From a low ready, for example, we should be bringing the rifle to a firing position and firing as soon as we catch a glimpse of the red dot covering the area we intend to shoot. This could mean that the red dot is in the top left corner of the optic, top and center, or to the right and center as I show in images 3, 4 and 5. Only when the shooter can grasp this idea will they show considerable improvements in first shot times.

This isn't so much about the benefits of a red dot as it is proper use, but just to mention a few - a red dot will allow you to focus on the target and not the front sight post or dot. It will be much easier to follow when firing multiple rounds and will also be much more visible in low light. I know very few shooters that cannot shoot faster with a red dot than they can with irons. In most cases, they're more accurate as well.

If I'm firing at 200 meters from the bench, of course I'll center the dot in the optic as I'm trying to be as consistent as possible with my cheek to stock weld and everything else for that matter. But, in most other situations, I'm just looking for a quick flash of the dot covering my intended target in the general area I want to shoot it.

Image 1 - The setup. Aimpoint M4s and KAC folding iron sights. 2" square about 10 feet away.



Image 2 - Lower 1/3rd co-witness. The only time I should see his is when I'm zeroing my rifle or doing a quick check to assure my irons and optic are still zeroed (or close). The reason the dot is slightly above the front sight post is I use a 6 o'clock hold with irons and I hold over the target with the dot.



Images 3, 4 and 5 - This is how we should view our dot most of the time. The rifle may have moved slightly between pics, but as you can see, the dot is still in the same general place on target regardless of where in the optic it is positioned. The irons and barrel are still in the same place, as is the optic. The only thing that has changed is our view or the red dot. The bullet will still impact the same place in all three pics below.







Image 6 - should our red dot fail or should we enter a brightly lit environment from a dark environment and not have time to adjust our optic, this is how we'll view our irons through the tube. There are other options like using the tube as the rear aperture or viewing the front sight post over the rear aperture, but we'll save that for another time.

- ROWS:
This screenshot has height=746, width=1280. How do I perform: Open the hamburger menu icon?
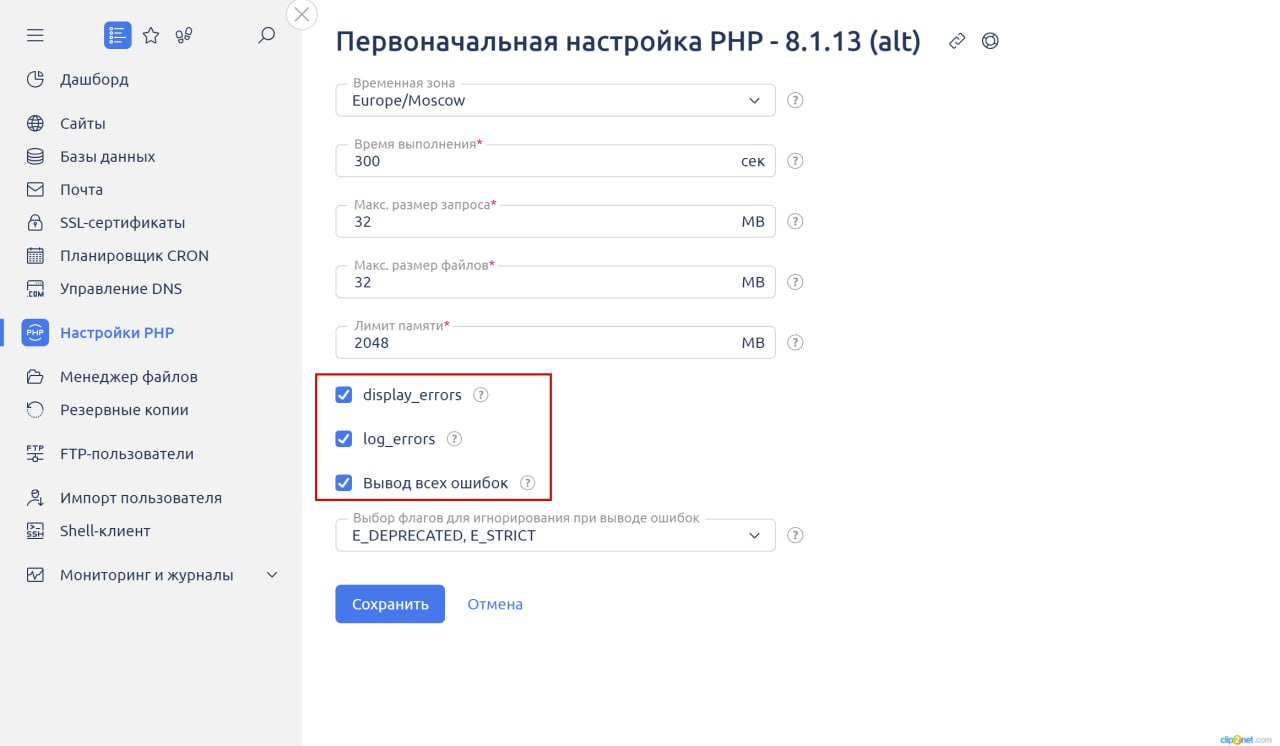[35, 35]

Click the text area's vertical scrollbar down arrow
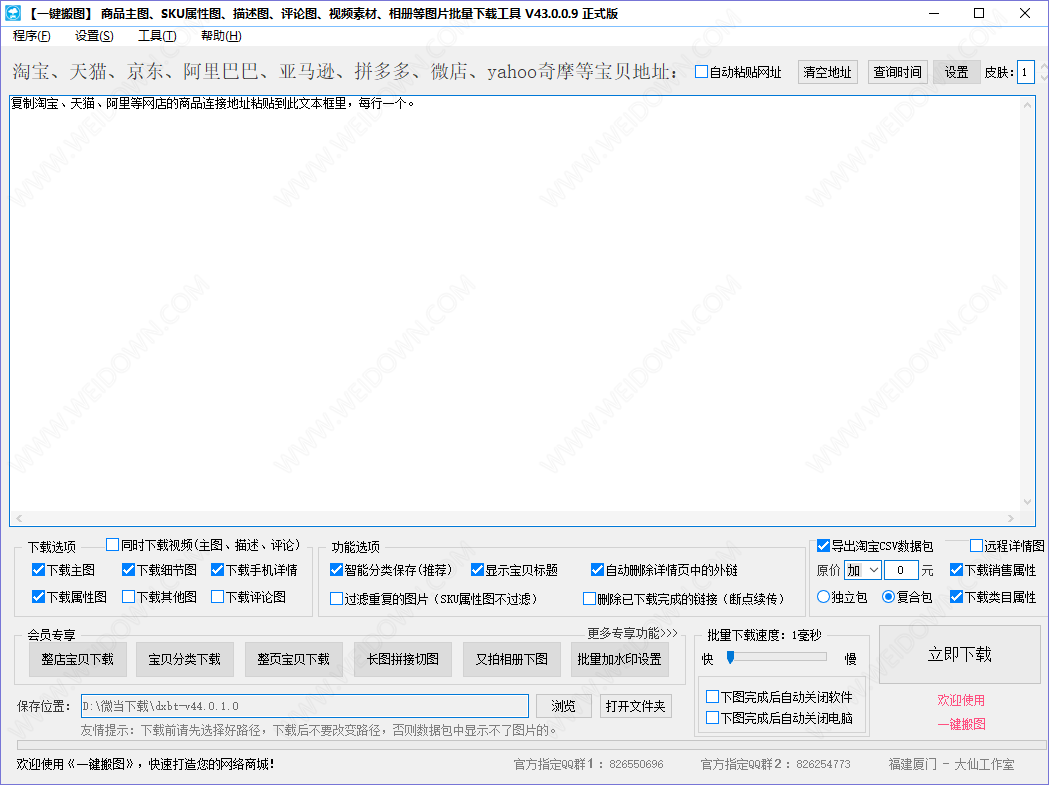1027,502
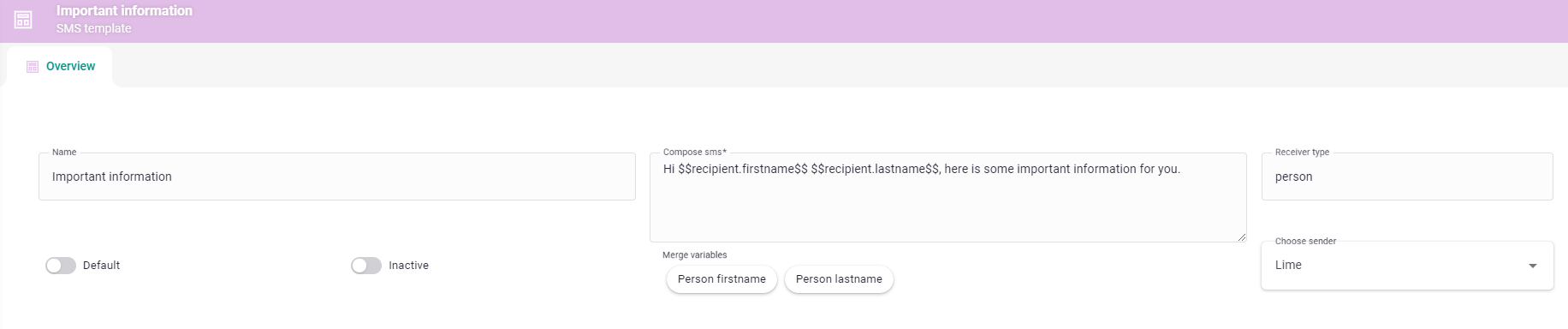Toggle the Default switch

coord(61,266)
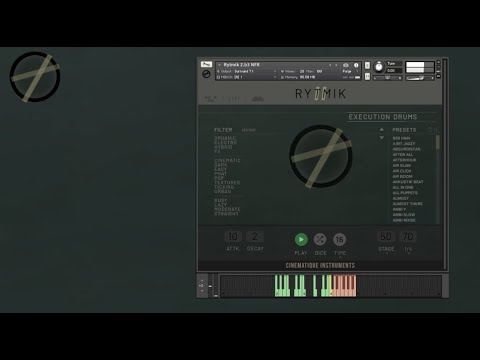
Task: Open the Time setting showing 16
Action: (x=339, y=239)
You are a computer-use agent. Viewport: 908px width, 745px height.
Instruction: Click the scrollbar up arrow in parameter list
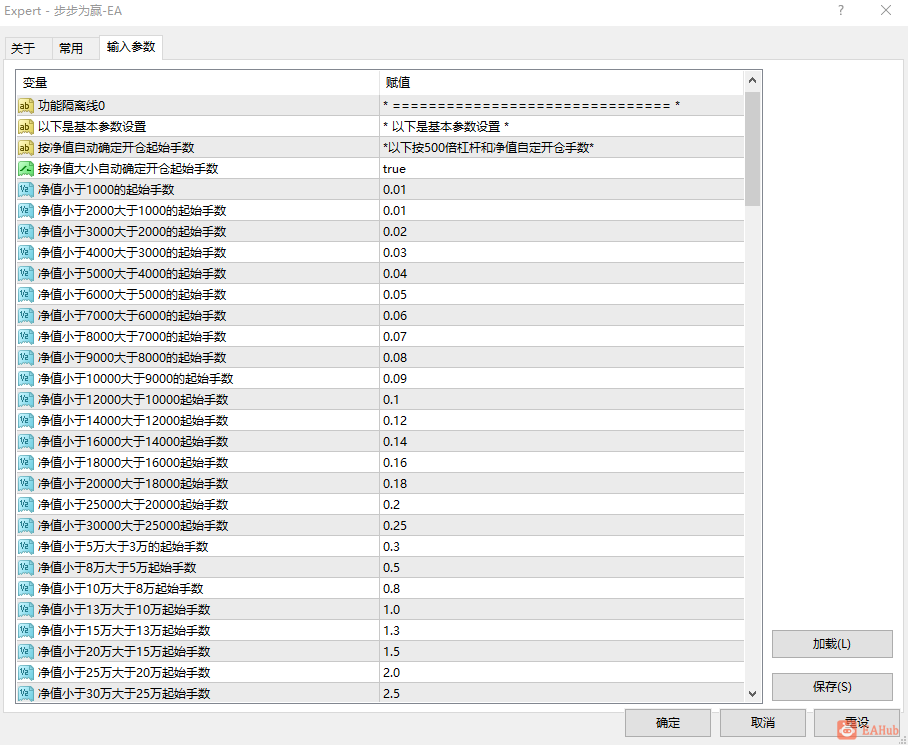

- WHAT YOU ARE ASKED TO DO: What optic and iron sights make up the setup shown in Image 1 of the red dot sight text?

- SOLUTION TO THE EXERCISE: Aimpoint M4s and KAC folding iron sights.